▶ _WHAT TO WORK ON_:
Give the material below as a JSON list of strings, one string per line, leaving out any blank lines.

▶ _DATA PROVIDED_:
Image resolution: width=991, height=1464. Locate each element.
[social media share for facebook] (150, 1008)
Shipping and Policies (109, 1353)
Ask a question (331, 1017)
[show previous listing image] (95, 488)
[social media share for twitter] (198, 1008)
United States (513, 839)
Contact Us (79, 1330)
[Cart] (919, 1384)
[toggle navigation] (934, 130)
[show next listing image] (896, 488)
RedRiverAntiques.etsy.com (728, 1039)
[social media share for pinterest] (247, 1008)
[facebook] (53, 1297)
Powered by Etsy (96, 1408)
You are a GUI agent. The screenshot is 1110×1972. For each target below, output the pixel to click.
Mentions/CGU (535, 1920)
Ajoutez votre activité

▶ _RESULT_:
[
  "Image resolution: width=991, height=1464. Locate each element.",
  "[social media share for facebook] (150, 1008)",
  "Shipping and Policies (109, 1353)",
  "Ask a question (331, 1017)",
  "[show previous listing image] (95, 488)",
  "[social media share for twitter] (198, 1008)",
  "United States (513, 839)",
  "Contact Us (79, 1330)",
  "[Cart] (919, 1384)",
  "[toggle navigation] (934, 130)",
  "[show next listing image] (896, 488)",
  "RedRiverAntiques.etsy.com (728, 1039)",
  "[social media share for pinterest] (247, 1008)",
  "[facebook] (53, 1297)",
  "Powered by Etsy (96, 1408)",
  "You are a GUI agent. The screenshot is 1110×1972. For each target below, output the pixel to click.",
  "Mentions/CGU (535, 1920)",
  "Ajoutez votre activité"
]